• _Your assignment_
Reproduce the records verbatim from their first line through the line containing "Image resolution: width=960", including both of those lines.

:: Task material

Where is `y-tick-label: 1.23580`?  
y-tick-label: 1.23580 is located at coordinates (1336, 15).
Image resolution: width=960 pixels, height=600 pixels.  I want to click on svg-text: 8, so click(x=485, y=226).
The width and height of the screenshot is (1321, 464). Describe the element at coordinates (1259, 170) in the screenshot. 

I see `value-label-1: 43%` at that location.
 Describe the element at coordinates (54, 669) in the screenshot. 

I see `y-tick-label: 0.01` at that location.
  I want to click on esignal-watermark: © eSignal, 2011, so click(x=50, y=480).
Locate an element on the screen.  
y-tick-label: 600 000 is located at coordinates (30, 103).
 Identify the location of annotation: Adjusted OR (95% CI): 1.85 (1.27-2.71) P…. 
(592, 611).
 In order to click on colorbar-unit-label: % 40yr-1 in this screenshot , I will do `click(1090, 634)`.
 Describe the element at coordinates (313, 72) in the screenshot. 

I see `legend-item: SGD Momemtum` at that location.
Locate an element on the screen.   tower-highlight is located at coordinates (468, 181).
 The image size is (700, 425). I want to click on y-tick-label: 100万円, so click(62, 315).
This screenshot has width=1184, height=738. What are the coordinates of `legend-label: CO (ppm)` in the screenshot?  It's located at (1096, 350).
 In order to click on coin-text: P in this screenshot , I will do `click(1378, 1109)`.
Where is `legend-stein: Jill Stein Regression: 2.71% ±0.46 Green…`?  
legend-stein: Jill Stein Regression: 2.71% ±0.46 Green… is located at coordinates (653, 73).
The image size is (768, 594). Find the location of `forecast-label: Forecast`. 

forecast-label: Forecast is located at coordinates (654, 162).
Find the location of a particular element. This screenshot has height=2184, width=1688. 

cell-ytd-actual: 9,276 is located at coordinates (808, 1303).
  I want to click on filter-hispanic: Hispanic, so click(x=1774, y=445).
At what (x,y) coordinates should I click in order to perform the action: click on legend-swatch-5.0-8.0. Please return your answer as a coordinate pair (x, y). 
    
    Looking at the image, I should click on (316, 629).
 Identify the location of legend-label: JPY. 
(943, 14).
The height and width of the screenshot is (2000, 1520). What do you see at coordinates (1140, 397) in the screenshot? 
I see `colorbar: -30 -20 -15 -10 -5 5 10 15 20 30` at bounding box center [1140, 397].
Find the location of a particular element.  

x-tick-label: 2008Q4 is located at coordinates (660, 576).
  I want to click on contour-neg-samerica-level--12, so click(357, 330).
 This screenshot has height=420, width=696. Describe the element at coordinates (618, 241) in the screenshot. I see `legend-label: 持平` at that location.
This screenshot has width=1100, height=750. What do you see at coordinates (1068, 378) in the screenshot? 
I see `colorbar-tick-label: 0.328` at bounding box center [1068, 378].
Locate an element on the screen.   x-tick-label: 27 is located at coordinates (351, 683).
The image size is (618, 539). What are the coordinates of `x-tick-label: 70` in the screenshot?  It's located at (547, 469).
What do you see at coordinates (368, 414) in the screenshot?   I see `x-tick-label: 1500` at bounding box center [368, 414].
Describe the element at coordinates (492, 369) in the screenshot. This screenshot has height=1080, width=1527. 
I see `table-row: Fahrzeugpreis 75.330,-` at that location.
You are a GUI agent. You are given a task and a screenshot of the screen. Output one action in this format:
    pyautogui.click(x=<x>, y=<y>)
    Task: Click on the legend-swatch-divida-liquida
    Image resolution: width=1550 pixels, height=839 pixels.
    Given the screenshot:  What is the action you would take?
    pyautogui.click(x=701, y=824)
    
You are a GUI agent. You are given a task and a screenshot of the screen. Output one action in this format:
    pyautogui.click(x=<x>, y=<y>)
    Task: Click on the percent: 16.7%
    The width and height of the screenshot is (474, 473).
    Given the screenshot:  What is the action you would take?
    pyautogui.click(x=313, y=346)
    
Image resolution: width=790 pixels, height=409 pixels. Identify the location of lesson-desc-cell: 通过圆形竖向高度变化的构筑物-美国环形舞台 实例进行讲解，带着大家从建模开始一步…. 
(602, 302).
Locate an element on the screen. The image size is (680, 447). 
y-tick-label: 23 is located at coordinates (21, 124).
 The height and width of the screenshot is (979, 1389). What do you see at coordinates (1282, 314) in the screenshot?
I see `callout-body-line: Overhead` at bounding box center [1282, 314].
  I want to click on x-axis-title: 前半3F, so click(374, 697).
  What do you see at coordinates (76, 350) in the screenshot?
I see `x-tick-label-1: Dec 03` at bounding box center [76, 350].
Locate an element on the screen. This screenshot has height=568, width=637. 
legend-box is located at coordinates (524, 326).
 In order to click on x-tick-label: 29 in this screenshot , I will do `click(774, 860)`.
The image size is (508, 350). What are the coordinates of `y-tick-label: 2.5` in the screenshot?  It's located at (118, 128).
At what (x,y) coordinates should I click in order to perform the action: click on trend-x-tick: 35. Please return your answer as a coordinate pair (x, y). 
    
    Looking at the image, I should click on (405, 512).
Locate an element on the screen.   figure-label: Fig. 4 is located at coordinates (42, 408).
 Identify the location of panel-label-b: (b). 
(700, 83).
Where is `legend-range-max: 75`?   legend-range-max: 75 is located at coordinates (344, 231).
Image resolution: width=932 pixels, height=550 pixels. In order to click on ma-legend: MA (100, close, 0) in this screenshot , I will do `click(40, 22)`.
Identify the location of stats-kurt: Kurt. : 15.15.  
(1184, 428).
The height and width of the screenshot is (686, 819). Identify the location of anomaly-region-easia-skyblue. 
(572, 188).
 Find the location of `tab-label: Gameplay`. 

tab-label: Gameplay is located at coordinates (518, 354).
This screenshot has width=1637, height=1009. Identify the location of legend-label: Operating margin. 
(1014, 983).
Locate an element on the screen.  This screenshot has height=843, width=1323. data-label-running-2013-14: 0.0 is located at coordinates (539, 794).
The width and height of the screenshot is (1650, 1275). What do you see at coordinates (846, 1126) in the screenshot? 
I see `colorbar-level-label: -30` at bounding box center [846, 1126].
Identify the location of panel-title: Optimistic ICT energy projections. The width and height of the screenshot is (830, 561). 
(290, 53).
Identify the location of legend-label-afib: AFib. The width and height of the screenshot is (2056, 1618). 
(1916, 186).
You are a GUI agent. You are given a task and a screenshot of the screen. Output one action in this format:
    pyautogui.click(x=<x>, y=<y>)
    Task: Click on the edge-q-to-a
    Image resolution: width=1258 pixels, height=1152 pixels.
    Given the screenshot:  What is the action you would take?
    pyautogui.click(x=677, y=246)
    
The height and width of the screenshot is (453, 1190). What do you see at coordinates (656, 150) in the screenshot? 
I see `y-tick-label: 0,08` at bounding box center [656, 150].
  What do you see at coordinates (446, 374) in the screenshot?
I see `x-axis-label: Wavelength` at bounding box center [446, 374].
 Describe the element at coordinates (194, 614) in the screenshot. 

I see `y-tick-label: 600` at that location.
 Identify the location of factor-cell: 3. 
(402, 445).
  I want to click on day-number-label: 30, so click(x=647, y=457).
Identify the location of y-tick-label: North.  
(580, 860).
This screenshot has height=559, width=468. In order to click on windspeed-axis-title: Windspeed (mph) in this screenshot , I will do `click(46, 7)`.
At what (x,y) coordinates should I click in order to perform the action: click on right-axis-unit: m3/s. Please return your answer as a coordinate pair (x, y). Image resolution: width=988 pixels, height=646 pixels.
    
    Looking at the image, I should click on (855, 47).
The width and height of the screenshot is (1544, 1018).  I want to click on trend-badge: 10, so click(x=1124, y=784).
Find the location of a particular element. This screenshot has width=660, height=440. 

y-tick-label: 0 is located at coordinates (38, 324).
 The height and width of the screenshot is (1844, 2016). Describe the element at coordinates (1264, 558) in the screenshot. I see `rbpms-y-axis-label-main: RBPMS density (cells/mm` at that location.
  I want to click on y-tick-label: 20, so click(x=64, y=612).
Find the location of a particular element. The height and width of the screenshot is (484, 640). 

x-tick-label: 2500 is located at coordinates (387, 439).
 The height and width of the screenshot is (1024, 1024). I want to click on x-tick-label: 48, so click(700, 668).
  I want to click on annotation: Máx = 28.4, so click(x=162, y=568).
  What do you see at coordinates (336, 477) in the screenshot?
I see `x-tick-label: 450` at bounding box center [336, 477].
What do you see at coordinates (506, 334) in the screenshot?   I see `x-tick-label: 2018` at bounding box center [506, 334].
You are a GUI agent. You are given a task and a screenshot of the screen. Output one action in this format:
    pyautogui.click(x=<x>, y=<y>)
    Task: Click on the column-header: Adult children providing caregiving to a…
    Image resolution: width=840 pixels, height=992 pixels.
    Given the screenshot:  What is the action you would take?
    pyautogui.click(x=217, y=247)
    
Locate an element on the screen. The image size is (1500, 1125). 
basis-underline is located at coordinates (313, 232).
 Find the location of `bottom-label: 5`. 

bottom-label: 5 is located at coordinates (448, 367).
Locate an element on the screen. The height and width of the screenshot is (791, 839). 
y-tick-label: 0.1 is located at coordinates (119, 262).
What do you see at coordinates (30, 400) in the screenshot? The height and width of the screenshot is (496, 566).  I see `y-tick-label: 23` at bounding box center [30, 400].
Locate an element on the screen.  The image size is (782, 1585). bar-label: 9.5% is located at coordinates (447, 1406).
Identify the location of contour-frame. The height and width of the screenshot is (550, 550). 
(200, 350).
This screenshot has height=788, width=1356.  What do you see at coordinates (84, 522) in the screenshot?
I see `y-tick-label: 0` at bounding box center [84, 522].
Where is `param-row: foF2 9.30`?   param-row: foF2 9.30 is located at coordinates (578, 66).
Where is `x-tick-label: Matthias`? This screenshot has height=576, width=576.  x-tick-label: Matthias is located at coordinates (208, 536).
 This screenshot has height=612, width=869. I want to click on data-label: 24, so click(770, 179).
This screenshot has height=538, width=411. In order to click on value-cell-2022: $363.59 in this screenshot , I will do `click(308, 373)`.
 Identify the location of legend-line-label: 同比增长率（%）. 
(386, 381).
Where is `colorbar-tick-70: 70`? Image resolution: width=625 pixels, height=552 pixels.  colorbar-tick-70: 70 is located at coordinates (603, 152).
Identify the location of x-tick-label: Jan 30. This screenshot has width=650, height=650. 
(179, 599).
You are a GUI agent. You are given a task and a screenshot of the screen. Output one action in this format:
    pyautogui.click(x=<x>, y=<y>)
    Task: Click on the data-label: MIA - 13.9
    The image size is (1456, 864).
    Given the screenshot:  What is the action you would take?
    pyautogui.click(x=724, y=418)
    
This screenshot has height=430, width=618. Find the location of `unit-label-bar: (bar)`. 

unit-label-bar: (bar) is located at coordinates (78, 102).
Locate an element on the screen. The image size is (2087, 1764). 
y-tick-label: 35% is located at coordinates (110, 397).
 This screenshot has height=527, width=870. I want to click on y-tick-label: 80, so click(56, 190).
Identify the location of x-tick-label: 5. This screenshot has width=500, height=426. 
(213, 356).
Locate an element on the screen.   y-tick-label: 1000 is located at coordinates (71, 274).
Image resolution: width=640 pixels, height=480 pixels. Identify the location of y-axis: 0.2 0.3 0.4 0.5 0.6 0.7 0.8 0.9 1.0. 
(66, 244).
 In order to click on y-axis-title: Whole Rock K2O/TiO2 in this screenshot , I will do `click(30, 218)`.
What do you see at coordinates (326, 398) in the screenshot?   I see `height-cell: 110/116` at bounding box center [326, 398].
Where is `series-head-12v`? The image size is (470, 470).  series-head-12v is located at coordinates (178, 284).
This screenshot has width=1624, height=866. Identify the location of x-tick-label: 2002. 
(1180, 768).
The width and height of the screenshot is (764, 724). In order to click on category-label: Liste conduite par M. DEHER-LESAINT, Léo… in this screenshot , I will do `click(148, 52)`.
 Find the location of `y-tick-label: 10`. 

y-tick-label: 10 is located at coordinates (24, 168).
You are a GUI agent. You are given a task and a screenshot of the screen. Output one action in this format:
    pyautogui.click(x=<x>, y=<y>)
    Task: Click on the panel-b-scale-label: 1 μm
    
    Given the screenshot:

::::

• _Answer to this task_
Where is `y-tick-label: 1.23580`?  
y-tick-label: 1.23580 is located at coordinates (1336, 15).
Image resolution: width=960 pixels, height=600 pixels.  I want to click on svg-text: 8, so click(x=485, y=226).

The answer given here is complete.